─── Study text
Growing Tips and Varieties
I have an Azalea, it's old, hasn't been able to live a good life. Last year I transplanted it, now I would like to know if It has a chance of making it.
We would recommend visiting the website of the American Rhododendron Society. They have a wonderful search feature that allows you to input the characteristics you’re looking for and find an azalea or rhododendron that fits your garden: https://www.rhododendron.org/search_intro.asp
Suzanne O'Rourke's picture in your article is the one I've been trying to locate for years! It's a dwarf variety a European gardener planted in our yard decades ago! Any chance someone knows its botanical name? Thanks. silvergirl
We have an azalea that is 50 years old it was always bright yellow, we remodeled and moved it it has come back quite nice moved it 10 ears ago has taken awhile to come back to full bloom but now the blooms are very pale in color. Is there something I should add to brighten the color of the bloom?
──────
─── Given data
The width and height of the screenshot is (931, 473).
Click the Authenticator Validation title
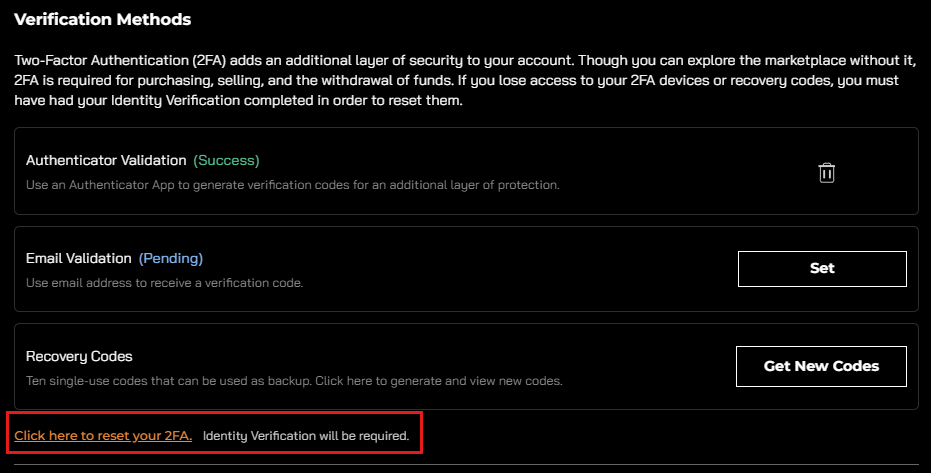click(x=106, y=160)
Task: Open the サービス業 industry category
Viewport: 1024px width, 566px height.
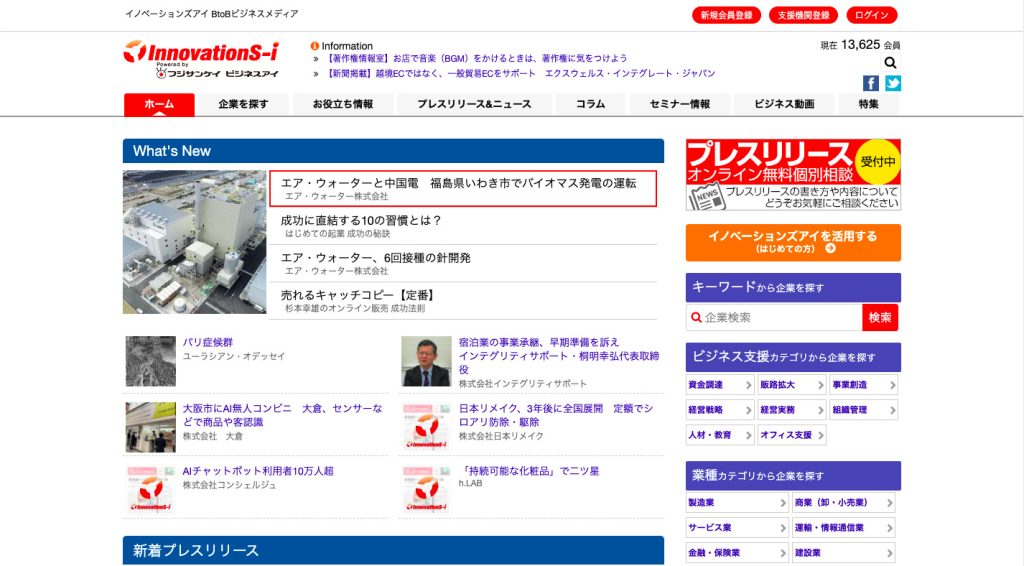Action: (x=738, y=528)
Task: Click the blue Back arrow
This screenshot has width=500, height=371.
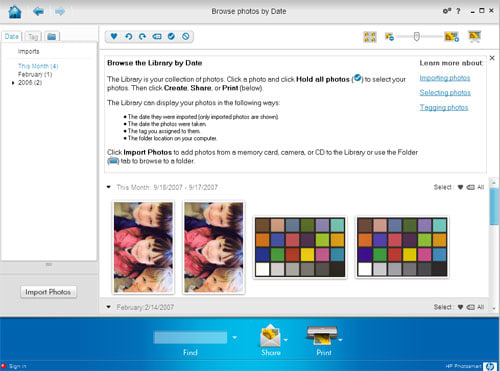Action: (39, 12)
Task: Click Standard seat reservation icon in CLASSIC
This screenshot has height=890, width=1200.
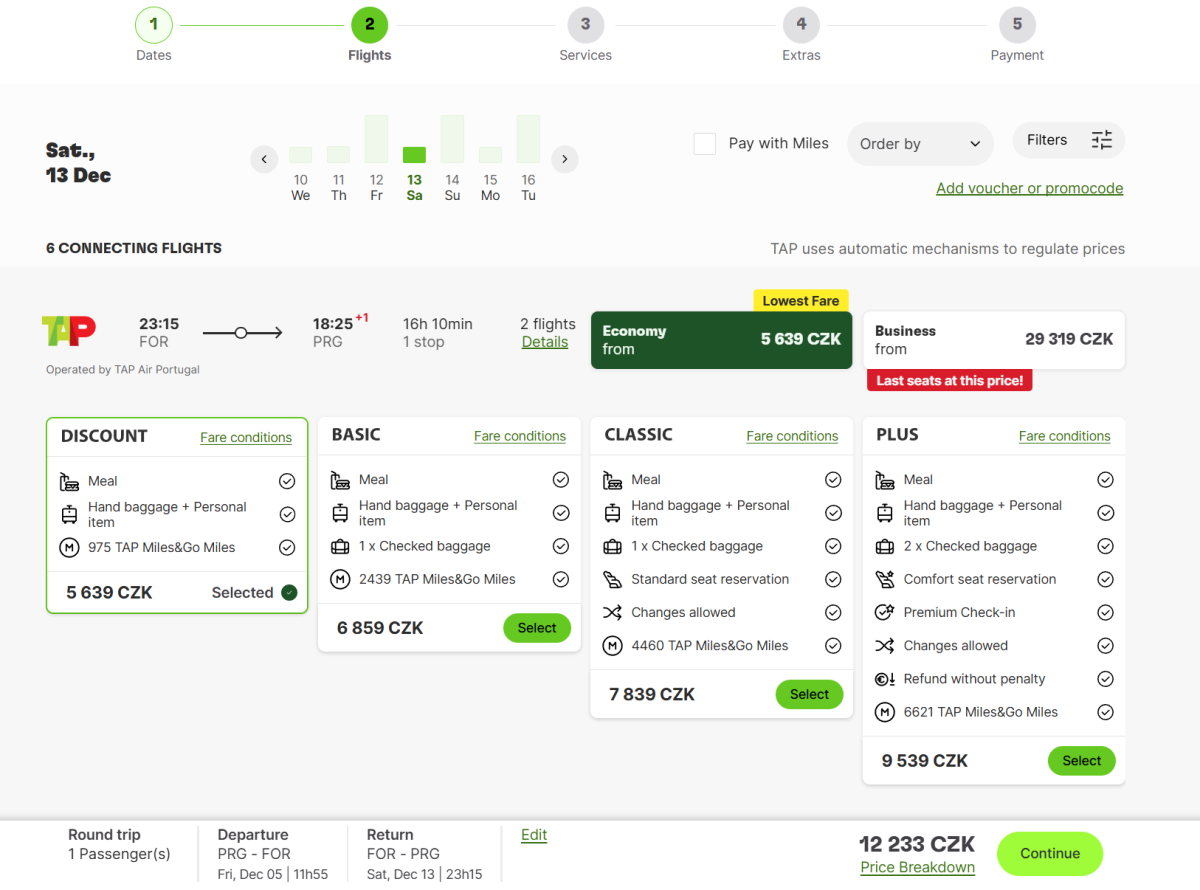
──────
Reproduce the passage of the azalea text above from "We would recommend" to "of the bloom?" word for word.

● Final answer:
We would recommend visiting the website of the American Rhododendron Society. They have a wonderful search feature that allows you to input the characteristics you’re looking for and find an azalea or rhododendron that fits your garden: https://www.rhododendron.org/search_intro.asp
Suzanne O'Rourke's picture in your article is the one I've been trying to locate for years! It's a dwarf variety a European gardener planted in our yard decades ago! Any chance someone knows its botanical name? Thanks. silvergirl
We have an azalea that is 50 years old it was always bright yellow, we remodeled and moved it it has come back quite nice moved it 10 ears ago has taken awhile to come back to full bloom but now the blooms are very pale in color. Is there something I should add to brighten the color of the bloom?